FIG. 3 shows another process for approximating a device parameter. The process shown in FIG. 3 starts 150 with obtaining 152 some new or target device with some or all normally known parameters. For example, if the obtained 152 device were an automobile engine, the obtained 152 device might have number of cylinders, engine displacement, maximum manifold pressure, compression ratio, fuel type, or some other parameters (but might lack performance parameters such as power and/or torque vs. RPM curves). In the case of a disk drive, the obtained 152 device might include known values for rotational speed, seek time, and transfer rate (see FIG. 4) but might lack values for random/sequential read/write performance parameters.

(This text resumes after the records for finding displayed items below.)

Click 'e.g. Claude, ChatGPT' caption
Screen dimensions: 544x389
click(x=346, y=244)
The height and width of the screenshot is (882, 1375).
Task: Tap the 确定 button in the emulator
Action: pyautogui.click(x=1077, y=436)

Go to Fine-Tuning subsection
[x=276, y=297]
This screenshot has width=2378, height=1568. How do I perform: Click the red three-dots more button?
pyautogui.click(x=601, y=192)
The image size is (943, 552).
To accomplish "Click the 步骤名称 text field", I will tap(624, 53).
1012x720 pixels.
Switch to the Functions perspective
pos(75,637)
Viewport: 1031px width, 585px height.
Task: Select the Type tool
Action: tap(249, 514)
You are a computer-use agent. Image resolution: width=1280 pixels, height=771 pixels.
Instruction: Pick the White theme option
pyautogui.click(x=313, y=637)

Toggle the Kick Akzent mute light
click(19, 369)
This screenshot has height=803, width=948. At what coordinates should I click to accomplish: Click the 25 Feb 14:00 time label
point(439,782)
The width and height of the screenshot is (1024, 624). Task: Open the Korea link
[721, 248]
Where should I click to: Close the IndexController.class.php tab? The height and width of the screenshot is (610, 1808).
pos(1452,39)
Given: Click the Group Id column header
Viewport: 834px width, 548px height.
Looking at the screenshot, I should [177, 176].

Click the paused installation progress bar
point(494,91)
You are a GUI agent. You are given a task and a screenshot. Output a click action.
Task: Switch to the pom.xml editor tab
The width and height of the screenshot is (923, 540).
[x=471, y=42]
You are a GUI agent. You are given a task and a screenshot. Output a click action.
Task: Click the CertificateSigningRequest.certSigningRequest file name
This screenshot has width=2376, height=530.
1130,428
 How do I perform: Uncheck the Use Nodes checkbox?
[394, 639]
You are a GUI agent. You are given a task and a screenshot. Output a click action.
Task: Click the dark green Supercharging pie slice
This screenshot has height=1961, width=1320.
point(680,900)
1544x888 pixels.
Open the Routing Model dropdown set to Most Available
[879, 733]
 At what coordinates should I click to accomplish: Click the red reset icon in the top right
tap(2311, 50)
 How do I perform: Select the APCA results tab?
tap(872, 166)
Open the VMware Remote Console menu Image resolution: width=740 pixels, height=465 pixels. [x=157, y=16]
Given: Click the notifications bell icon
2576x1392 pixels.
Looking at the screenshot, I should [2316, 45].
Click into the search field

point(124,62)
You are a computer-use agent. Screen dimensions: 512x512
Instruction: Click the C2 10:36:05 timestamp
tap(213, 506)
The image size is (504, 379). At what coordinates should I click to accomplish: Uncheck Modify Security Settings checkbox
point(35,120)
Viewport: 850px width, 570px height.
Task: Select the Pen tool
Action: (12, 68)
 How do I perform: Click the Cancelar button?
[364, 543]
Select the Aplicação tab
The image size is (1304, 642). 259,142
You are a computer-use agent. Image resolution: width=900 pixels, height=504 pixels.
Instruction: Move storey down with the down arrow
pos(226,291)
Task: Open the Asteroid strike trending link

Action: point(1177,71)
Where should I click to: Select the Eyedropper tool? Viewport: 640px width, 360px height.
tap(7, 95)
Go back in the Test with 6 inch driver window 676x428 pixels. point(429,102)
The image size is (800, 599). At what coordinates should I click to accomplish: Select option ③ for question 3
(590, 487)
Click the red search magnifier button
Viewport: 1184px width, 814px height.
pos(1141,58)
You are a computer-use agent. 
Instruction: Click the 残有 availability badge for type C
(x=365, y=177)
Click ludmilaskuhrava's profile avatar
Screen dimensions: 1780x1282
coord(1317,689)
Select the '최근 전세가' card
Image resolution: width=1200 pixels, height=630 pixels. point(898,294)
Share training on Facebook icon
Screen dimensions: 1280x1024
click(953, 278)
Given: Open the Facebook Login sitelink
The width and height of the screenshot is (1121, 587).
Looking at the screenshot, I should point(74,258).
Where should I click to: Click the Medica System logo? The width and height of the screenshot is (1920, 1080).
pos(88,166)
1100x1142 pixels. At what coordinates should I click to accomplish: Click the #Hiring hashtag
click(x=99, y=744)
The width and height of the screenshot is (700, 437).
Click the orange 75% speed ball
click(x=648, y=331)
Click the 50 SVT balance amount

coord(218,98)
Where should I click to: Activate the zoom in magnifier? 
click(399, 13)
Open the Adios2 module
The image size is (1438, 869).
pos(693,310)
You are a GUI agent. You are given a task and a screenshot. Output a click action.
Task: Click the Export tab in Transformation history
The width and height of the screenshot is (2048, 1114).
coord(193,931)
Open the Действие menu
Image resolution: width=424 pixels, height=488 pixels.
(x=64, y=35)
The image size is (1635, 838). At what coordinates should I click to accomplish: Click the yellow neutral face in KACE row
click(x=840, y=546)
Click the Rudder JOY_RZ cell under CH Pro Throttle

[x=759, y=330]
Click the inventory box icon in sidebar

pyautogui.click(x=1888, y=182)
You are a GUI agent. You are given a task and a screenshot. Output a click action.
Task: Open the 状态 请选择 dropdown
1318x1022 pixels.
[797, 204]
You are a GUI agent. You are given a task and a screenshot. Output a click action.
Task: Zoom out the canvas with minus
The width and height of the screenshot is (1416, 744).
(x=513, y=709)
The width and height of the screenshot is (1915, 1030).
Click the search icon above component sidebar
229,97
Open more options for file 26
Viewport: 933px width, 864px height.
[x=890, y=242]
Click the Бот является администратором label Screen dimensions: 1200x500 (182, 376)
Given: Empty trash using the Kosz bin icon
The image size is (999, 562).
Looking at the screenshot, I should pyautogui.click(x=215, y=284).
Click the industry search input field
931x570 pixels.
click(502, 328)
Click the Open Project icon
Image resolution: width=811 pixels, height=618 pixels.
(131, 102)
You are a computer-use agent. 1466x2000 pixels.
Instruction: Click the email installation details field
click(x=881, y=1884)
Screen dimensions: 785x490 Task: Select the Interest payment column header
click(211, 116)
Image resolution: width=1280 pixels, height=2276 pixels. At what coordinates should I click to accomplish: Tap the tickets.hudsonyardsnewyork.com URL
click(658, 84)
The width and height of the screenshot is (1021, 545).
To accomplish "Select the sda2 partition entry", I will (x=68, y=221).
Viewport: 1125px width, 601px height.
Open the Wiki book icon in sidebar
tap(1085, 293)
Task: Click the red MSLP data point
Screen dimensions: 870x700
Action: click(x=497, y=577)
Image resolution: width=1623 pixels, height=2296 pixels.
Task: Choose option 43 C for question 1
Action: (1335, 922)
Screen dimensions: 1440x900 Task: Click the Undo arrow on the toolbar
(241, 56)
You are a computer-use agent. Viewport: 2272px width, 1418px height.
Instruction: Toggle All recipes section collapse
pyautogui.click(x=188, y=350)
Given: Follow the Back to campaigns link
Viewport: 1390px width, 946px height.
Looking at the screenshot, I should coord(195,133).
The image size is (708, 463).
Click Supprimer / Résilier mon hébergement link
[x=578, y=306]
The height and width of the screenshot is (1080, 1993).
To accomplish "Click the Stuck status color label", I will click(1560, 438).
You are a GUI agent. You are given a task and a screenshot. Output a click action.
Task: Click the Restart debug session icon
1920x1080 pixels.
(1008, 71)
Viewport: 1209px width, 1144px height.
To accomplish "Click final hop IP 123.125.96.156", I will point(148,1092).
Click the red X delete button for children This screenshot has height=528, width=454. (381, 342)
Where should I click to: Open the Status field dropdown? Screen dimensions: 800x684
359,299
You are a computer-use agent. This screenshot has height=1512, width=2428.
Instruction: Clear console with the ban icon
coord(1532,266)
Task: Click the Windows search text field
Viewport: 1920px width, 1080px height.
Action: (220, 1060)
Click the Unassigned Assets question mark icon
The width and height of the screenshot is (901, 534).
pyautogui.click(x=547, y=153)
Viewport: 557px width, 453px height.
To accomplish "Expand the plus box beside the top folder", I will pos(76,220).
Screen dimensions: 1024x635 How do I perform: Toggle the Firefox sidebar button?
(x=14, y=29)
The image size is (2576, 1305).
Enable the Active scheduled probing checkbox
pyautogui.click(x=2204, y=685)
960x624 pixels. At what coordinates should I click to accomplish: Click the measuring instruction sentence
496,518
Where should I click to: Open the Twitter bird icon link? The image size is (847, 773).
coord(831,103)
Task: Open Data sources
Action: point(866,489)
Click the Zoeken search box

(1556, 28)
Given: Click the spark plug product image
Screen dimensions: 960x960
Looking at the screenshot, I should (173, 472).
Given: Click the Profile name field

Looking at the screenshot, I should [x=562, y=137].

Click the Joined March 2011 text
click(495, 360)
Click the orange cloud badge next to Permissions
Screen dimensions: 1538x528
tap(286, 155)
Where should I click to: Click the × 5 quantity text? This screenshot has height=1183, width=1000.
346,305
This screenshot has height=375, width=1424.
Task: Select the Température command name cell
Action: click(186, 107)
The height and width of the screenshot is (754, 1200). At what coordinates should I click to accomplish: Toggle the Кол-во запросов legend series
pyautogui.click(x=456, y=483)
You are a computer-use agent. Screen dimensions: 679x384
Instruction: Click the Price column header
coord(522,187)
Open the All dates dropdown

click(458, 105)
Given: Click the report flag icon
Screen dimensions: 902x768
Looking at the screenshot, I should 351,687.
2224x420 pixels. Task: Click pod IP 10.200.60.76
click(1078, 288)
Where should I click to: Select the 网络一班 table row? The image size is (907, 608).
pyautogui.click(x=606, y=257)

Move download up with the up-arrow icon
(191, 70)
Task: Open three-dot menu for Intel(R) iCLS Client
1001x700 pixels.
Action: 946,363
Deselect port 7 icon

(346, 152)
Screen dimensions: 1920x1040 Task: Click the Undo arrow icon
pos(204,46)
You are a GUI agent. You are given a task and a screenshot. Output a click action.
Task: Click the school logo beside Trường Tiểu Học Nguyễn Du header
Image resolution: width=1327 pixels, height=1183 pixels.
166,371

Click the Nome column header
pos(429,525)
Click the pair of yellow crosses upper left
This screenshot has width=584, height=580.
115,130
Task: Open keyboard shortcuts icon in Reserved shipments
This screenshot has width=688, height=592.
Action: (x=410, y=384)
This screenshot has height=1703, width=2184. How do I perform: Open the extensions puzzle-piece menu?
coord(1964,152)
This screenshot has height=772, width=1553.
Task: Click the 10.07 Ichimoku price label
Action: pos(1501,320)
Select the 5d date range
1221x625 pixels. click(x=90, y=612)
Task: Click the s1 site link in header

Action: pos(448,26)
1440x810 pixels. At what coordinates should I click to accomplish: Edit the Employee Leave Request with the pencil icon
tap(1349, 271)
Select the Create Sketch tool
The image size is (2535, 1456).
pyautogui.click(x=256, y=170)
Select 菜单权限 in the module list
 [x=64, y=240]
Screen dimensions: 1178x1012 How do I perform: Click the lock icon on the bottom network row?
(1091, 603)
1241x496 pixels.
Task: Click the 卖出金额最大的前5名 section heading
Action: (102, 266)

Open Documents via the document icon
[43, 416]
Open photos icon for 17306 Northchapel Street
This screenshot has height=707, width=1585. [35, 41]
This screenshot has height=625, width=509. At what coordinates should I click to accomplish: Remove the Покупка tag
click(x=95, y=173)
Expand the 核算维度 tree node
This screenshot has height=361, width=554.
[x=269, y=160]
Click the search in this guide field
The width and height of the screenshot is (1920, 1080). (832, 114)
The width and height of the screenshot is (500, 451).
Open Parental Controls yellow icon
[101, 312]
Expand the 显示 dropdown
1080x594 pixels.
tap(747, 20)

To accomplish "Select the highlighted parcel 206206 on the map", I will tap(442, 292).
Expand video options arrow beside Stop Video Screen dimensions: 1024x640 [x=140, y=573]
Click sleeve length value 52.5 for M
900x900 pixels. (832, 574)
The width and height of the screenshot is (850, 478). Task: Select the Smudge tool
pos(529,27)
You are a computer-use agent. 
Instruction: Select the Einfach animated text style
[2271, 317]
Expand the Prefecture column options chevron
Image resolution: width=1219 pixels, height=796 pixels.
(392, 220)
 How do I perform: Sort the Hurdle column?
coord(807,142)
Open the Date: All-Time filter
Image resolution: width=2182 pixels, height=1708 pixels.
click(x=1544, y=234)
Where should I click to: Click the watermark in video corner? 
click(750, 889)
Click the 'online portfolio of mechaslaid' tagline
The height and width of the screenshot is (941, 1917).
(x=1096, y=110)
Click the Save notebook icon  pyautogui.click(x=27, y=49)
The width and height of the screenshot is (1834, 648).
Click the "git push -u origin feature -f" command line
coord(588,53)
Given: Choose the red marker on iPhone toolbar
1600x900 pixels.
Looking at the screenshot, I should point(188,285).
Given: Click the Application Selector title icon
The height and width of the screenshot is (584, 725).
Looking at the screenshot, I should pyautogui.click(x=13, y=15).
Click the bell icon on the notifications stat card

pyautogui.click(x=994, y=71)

Because some types of devices have different critical parameters or performance parameters that depend on different combinations of types of configuration parameters, there may be a step of dividing 153 the configuration space into one or more subspaces. The dividing 153 results in a different approximation computation being performed for different target performance parameters, with approximation each being based on a different subset of configuration parameters of reference devices (even possibly different subsets of reference devices).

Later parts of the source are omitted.